Found in 1 comment on Hacker News
klibertp · 2015-03-26 · Original thread
> The alias is just adding confusion. If I see such an alias in code, I would wonder where else that function is used in the function, and be confused that it isn't

You'd be confused once or twice, then you'd learn the technique and you'd stop being confused. Every code pattern was unfamiliar to you at first. And confusing, until you internalized it. It's unrealistic to assume that you can ever stop learning new patterns - try switching to another language and you immediately have dozens of unfamiliar, confusing patterns to learn. (it gets better after a certain amount of languages known (like https://klibert.pl/articles/programming_langs.html) because you start noticing meta-patterns)

My C is rather rusty nowadays and using function pointer here may not be the best option, but as someone else said, there are other language tools for doing this kind of aliasing, like #define.

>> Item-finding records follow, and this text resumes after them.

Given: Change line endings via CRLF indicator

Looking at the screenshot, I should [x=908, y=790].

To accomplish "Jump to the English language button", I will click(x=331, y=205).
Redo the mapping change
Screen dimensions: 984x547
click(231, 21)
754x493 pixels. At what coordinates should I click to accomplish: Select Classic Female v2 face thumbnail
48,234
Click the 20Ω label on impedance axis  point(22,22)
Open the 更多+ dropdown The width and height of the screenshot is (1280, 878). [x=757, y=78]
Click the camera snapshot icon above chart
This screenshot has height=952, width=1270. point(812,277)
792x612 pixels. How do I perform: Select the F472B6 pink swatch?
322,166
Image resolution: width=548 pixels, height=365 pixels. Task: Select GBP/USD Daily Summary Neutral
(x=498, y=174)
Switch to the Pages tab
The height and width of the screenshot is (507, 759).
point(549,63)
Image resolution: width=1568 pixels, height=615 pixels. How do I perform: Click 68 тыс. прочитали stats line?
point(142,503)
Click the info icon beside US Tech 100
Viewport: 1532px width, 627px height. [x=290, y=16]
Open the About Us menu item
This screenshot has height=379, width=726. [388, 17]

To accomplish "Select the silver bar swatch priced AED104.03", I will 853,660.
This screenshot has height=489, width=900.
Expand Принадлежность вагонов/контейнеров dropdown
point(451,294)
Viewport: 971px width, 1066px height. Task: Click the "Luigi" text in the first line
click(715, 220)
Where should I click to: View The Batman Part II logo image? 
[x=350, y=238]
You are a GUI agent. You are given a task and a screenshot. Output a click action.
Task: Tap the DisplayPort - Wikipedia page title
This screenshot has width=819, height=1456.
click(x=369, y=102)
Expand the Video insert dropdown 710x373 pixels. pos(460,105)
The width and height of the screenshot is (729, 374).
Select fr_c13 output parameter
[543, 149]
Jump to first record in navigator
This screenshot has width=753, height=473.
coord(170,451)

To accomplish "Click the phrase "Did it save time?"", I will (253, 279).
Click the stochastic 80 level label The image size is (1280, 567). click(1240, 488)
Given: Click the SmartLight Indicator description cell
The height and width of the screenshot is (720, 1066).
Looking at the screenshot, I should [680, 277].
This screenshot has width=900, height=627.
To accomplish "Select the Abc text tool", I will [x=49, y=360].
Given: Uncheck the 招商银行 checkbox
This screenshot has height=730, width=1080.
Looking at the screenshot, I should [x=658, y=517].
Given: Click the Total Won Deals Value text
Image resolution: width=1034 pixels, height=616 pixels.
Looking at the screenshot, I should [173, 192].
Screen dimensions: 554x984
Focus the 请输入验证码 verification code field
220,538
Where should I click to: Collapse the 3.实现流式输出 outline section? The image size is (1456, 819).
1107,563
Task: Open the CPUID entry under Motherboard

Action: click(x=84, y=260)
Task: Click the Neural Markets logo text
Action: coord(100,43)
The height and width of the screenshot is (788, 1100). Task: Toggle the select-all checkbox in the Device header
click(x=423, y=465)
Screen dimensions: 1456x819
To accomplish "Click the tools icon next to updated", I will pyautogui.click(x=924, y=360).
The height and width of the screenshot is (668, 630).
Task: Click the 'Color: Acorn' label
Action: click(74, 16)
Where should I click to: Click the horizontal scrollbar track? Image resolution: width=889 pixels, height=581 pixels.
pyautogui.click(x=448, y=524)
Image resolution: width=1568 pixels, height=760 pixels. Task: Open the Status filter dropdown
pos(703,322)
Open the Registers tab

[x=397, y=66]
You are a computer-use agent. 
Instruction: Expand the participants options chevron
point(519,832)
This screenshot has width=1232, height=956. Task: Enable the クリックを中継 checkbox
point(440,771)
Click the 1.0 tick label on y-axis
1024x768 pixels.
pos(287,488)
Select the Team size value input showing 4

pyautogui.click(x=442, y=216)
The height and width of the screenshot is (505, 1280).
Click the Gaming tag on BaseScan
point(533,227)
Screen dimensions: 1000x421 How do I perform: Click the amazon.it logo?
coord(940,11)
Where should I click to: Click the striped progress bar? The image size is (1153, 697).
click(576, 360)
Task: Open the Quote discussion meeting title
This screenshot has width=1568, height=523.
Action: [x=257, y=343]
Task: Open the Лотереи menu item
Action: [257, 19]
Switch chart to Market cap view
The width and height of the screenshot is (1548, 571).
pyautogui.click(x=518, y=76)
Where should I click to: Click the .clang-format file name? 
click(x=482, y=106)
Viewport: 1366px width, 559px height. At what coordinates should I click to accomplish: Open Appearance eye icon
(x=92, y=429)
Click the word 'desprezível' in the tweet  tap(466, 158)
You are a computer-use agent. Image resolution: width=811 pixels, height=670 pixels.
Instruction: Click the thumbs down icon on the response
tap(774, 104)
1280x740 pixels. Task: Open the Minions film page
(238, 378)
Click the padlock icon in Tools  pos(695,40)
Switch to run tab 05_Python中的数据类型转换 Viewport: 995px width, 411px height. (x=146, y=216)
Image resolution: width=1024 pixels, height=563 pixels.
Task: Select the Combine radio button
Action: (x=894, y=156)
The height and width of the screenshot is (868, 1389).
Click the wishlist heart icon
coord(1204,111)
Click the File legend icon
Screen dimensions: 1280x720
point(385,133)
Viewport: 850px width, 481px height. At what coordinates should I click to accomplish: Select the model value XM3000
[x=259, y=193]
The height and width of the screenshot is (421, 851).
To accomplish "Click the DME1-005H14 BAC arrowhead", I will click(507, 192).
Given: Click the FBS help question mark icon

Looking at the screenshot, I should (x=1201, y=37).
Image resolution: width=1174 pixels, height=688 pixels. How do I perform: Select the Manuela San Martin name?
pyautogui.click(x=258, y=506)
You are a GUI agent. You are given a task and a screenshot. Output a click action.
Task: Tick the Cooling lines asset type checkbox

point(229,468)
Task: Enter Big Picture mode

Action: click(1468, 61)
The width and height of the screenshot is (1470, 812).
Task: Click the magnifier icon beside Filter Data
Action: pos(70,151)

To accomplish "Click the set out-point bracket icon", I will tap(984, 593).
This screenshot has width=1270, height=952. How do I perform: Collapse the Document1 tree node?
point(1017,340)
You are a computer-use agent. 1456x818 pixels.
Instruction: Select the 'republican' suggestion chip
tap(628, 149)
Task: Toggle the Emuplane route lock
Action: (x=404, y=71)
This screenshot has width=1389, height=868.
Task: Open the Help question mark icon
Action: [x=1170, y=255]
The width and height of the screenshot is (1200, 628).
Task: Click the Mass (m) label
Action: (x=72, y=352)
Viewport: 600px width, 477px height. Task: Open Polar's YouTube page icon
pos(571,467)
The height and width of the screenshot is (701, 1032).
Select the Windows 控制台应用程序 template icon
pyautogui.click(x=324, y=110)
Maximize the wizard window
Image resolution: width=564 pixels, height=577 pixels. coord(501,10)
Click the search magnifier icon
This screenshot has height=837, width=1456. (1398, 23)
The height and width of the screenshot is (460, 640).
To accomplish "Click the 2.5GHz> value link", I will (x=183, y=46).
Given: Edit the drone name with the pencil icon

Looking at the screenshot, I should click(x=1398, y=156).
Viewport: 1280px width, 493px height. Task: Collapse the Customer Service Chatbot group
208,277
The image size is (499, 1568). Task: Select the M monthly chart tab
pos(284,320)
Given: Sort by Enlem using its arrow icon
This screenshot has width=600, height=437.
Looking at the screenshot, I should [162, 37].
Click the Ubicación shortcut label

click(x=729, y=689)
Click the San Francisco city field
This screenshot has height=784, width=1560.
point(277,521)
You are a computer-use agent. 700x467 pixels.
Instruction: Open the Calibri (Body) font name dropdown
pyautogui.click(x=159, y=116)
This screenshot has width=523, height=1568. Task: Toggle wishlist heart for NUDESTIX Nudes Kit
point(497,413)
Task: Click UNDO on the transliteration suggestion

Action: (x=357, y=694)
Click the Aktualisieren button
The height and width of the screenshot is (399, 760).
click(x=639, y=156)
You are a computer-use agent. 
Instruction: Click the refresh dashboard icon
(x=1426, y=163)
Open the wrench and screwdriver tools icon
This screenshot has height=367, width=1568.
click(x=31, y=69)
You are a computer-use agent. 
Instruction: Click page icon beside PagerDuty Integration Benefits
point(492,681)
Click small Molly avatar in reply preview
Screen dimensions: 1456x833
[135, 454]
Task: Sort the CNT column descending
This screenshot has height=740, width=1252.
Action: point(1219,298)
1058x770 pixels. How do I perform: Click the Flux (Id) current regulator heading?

I'd go for function pointer probably, because it reveals not only a name, but also a type of function and it's guaranteed not to escape the current scope (unless explicitly returned) while #define has no knowledge of scopes at all. In languages which support real macros, and preferably lexically scoped macros (like Racket) I'd use those. In languages with closures and first-class functions I'd probably do it in yet another way. But in general, if I find myself working with a name so long that it makes it hard to spot other names on the same line I will alias it locally.